Пробка выскочила, пена полилась из бутылки, Ширли быстро-быстро подставила стакан, Жозефина собрала пену пальцем и облизала палец.
– Знаешь, я нашла давеча вечером, когда рылась в помойке, черную тетрадку – личный дневник.
– Ууу! – промычала Ширли, отхлебывая шампанское. – Как вкусно! И кому же он принадлежит?
– Точно не знаю…
– Думаешь, его нарочно выкинули?
– Видимо… Наверняка кто-то из жильцов нашего дома. Тетрадка старая. 1962 год… Неизвестный пишет, что ему семнадцать и его жизнь только начинается.
– Это означает, что сейчас ему должно быть… погоди… порядка шестидесяти пяти лет! Уже не зеленый юнец… Ты прочла его?
– Начала… Но я собираюсь погрузиться в него с головой, когда все разъедутся…
– А много здесь в доме мужчин в возрасте шестидесяти пяти?
– Человек пять или шесть… И есть еще мсье Сандоз, воздыхатель Ифигении, который, по ее словам, скрывает свой возраст, а на деле ему шестьдесят пять… Я проведу расследование! Под подозрение попадают и корпус А, и корпус Б, поскольку помойка общая.
– Забавно! – фыркнула Ширли. – Единственное место, где люди из разных корпусов у вас пересекаются, – помойка!
Зоэ с нетерпением ждала 26 декабря.
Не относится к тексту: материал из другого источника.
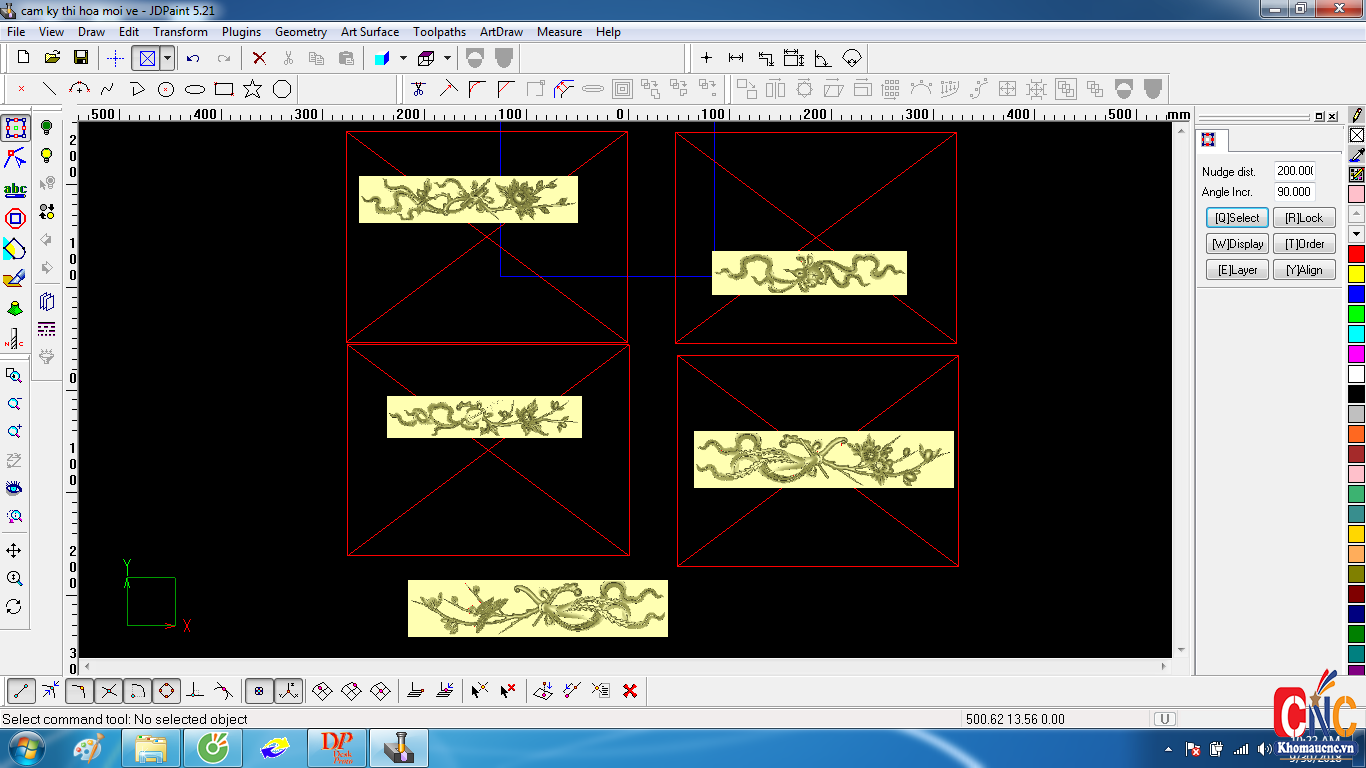This screenshot has width=1366, height=768.
Task: Open the dropdown beside the blue cube icon
Action: [x=403, y=58]
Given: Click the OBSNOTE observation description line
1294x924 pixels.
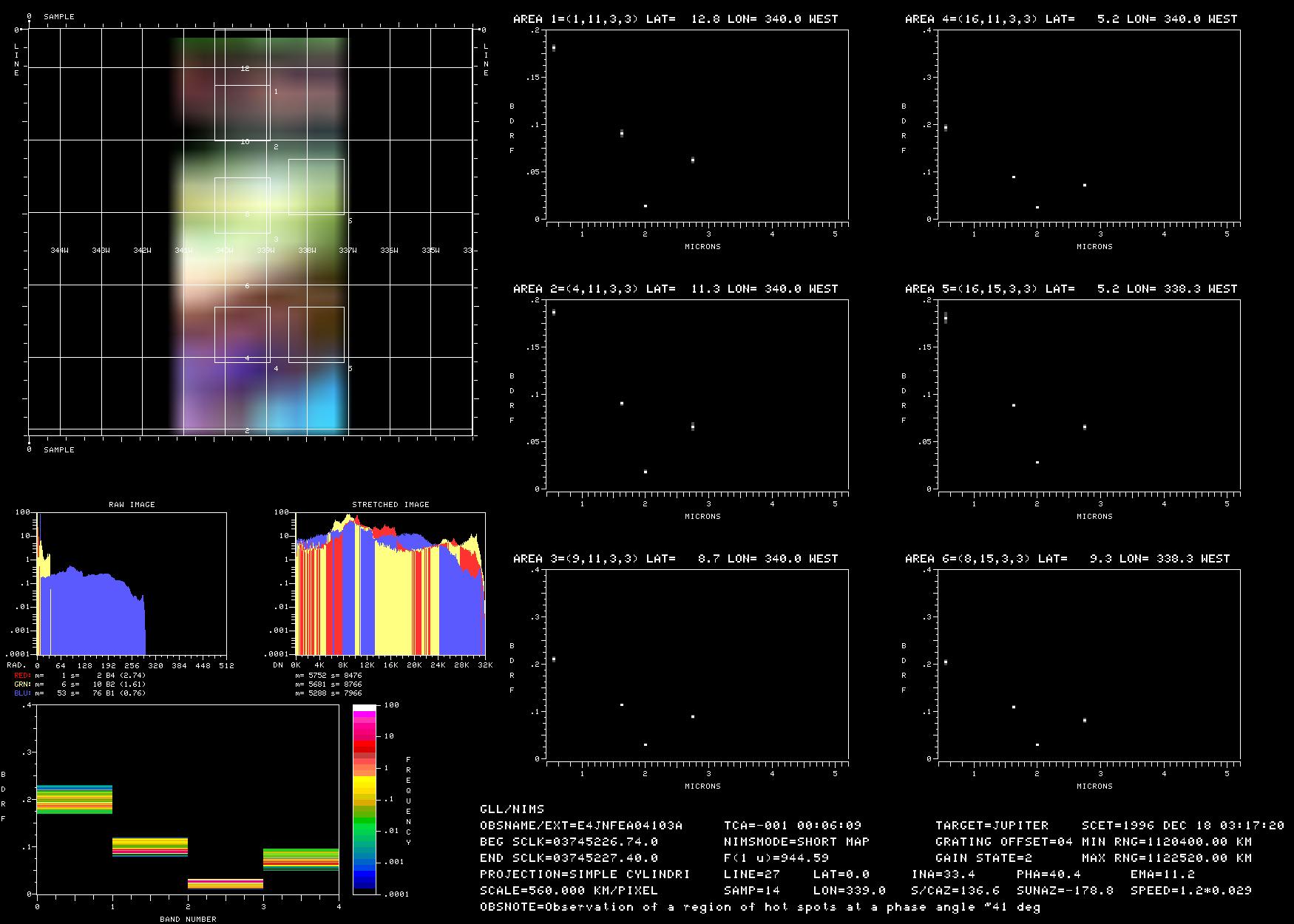Looking at the screenshot, I should [x=759, y=906].
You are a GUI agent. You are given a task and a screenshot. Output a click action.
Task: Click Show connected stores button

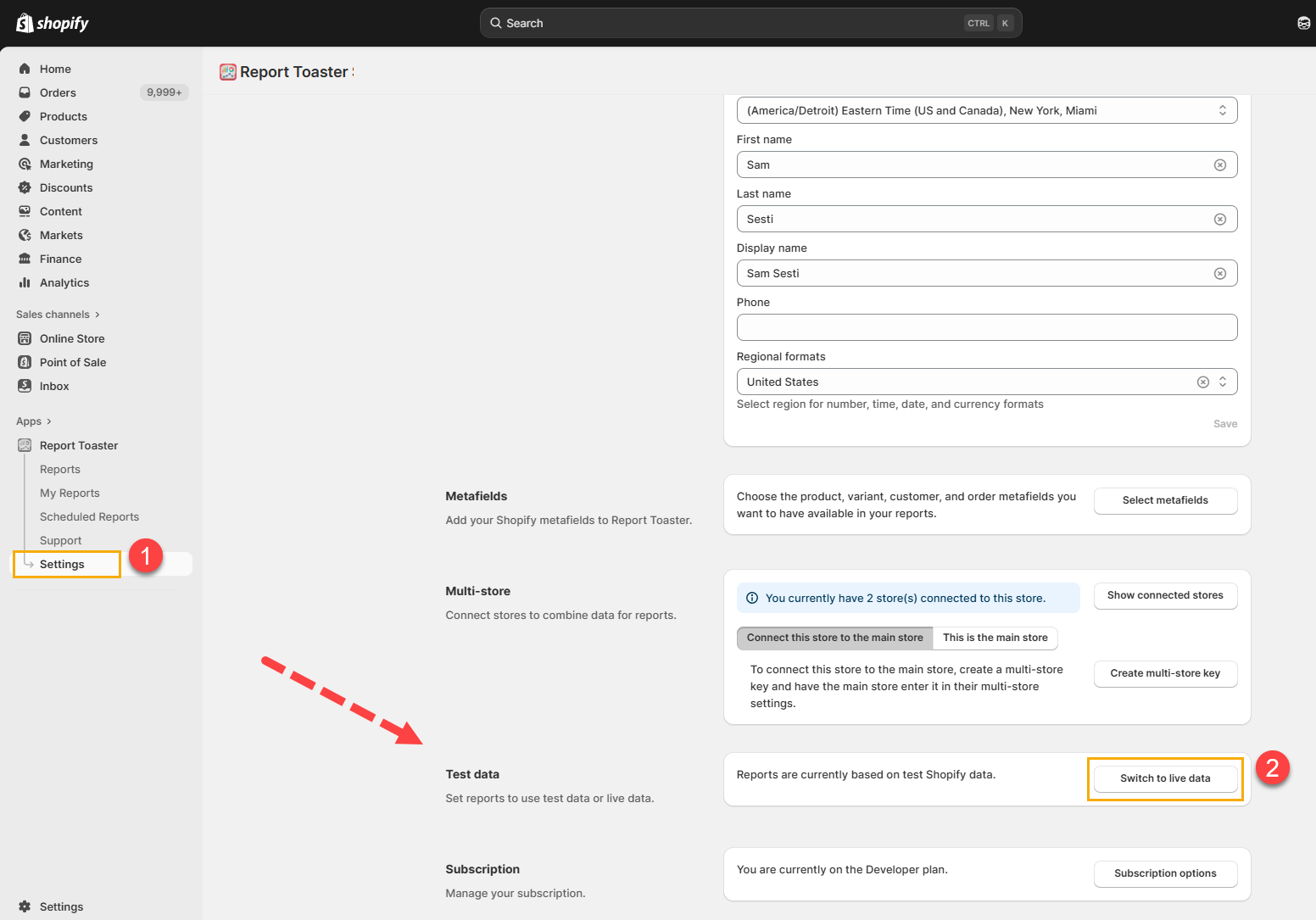tap(1164, 595)
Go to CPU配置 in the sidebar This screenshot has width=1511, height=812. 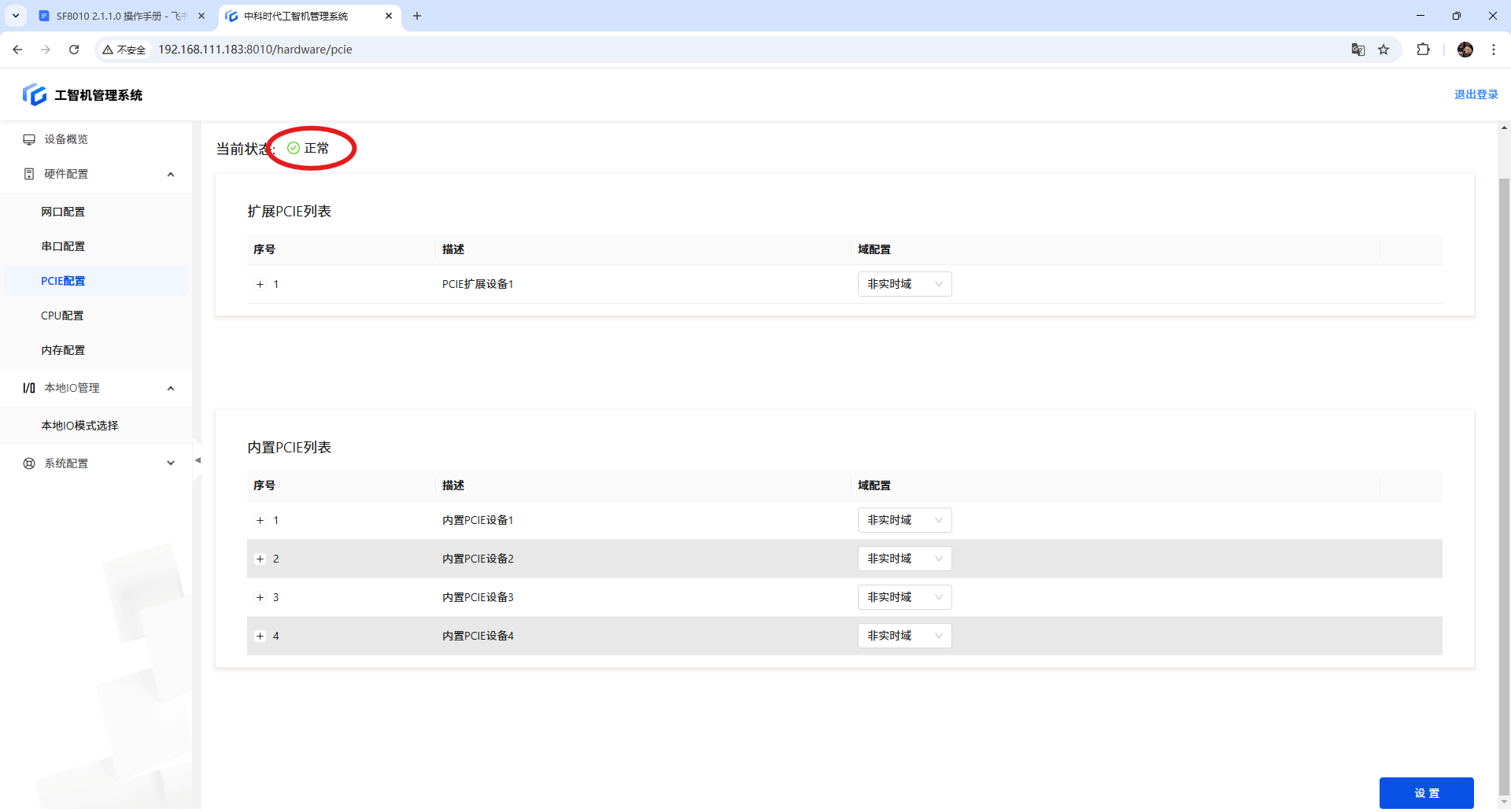click(62, 316)
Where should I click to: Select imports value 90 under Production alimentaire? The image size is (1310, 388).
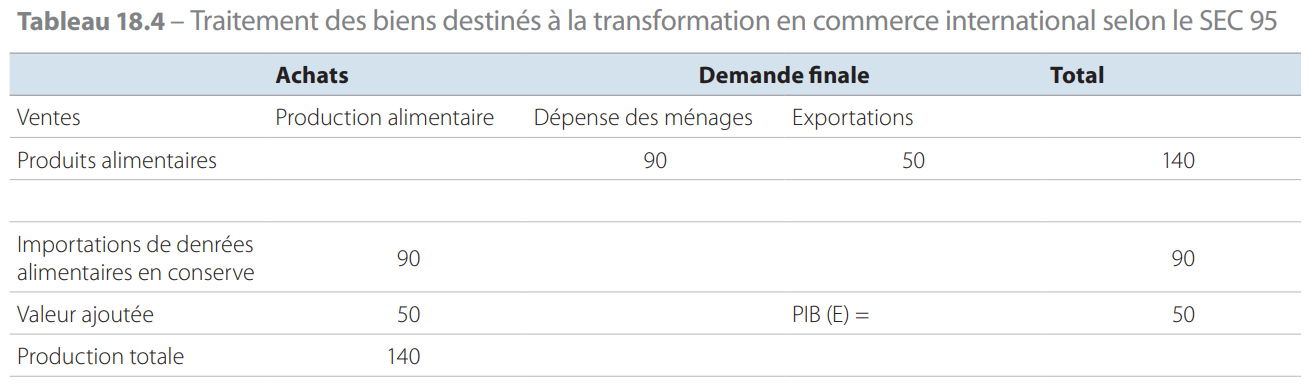pyautogui.click(x=408, y=259)
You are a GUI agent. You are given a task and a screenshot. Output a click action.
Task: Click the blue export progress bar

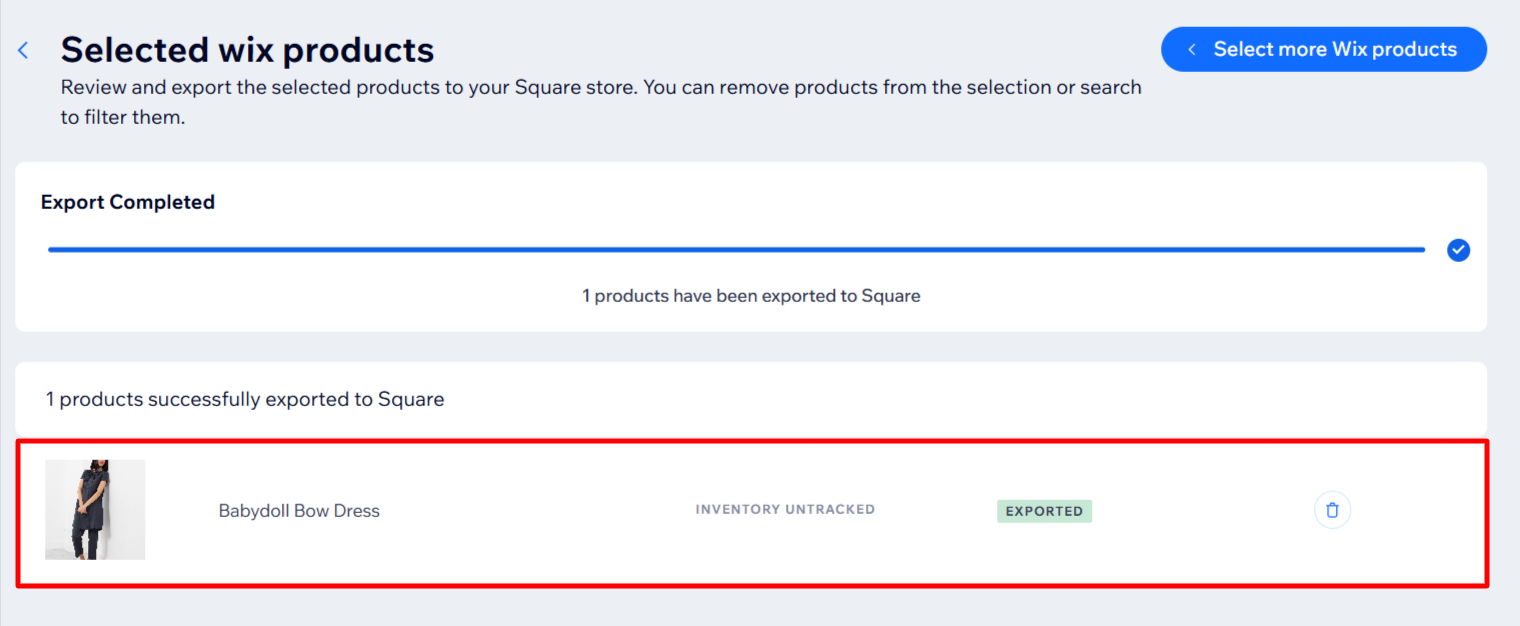coord(736,250)
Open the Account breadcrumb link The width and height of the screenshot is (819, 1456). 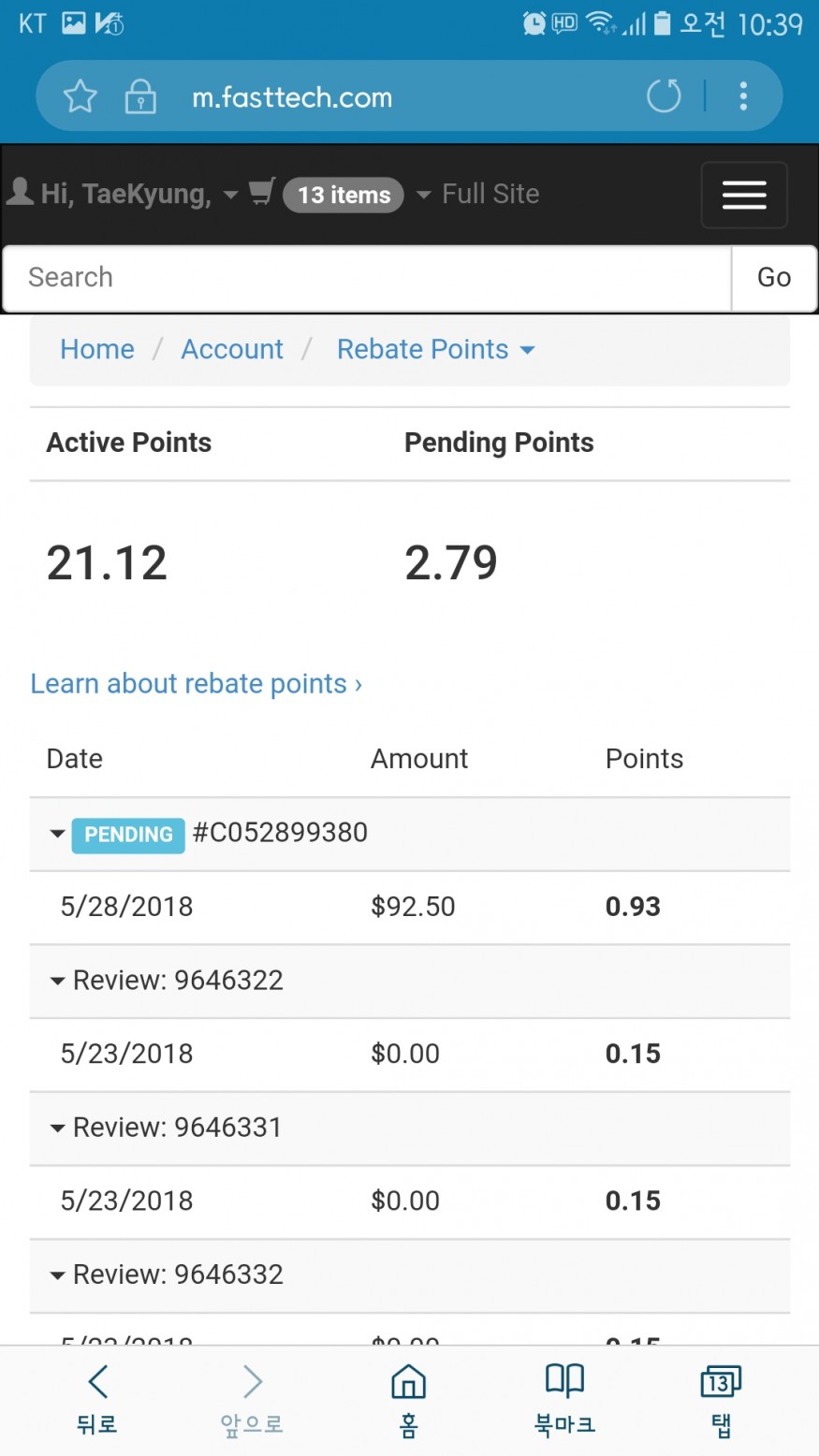tap(232, 349)
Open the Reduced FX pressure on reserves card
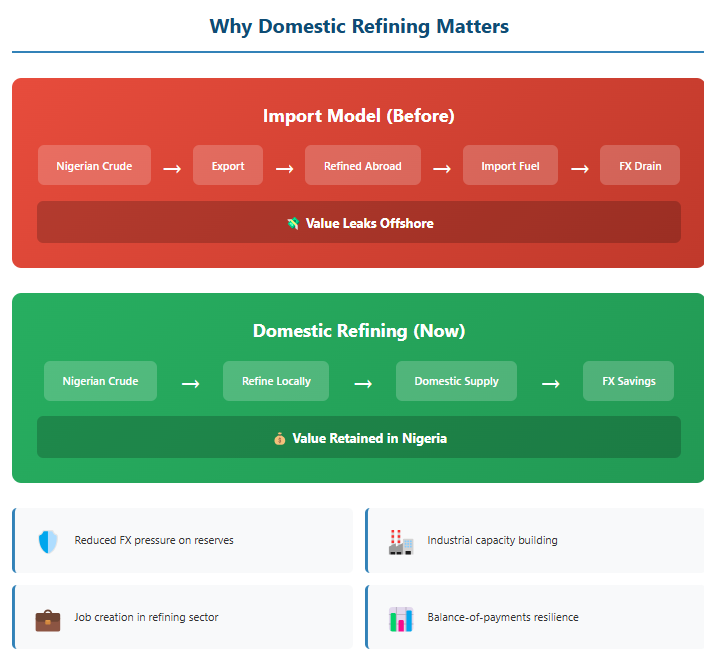Image resolution: width=704 pixels, height=659 pixels. click(183, 541)
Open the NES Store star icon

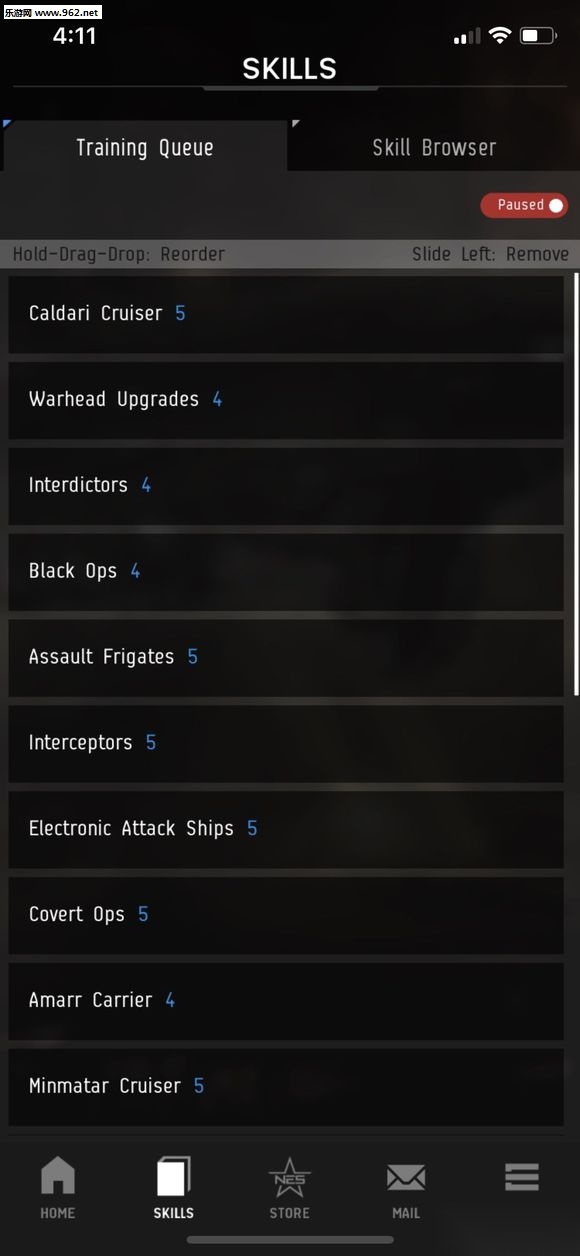click(290, 1176)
Она жирно обвела фломастером этот день в своем календаре и каждое утро вскакивала с постели, чтобы зачеркнуть еще одно число. «Я изголодалась, как корова без травы! Еще целых два дня! Вечность! Я не выдержу! Я умру раньше… А можно за два дня потерять два с половиной кило? И высушить прыщ? Остановить потоотделение? Выучиться хорошо целоваться? А волосы! Нужно выпрямлять их гелем или нет смысла? А заколоть или оставить распущенными? Столько непонятного! А хотелось бы быть уверенной…
А главное – что мне надеть? Такие вещи следует обдумать заранее… Можно спросить Гортензию, но ей сейчас не до этого».
Гортензия согласилась на роль ночной дуэньи. «И я не хочу просыпаться от звуков совокупления! Поняла, Зоэ? Второго я должна быть в форме. Свежая и розовенькая. А это означает здоровый крепкий сон. Не собираюсь изображать тюремщика. Так что придержите шаловливые ручонки и не вздумайте скакать друг на друге, не то настучу!»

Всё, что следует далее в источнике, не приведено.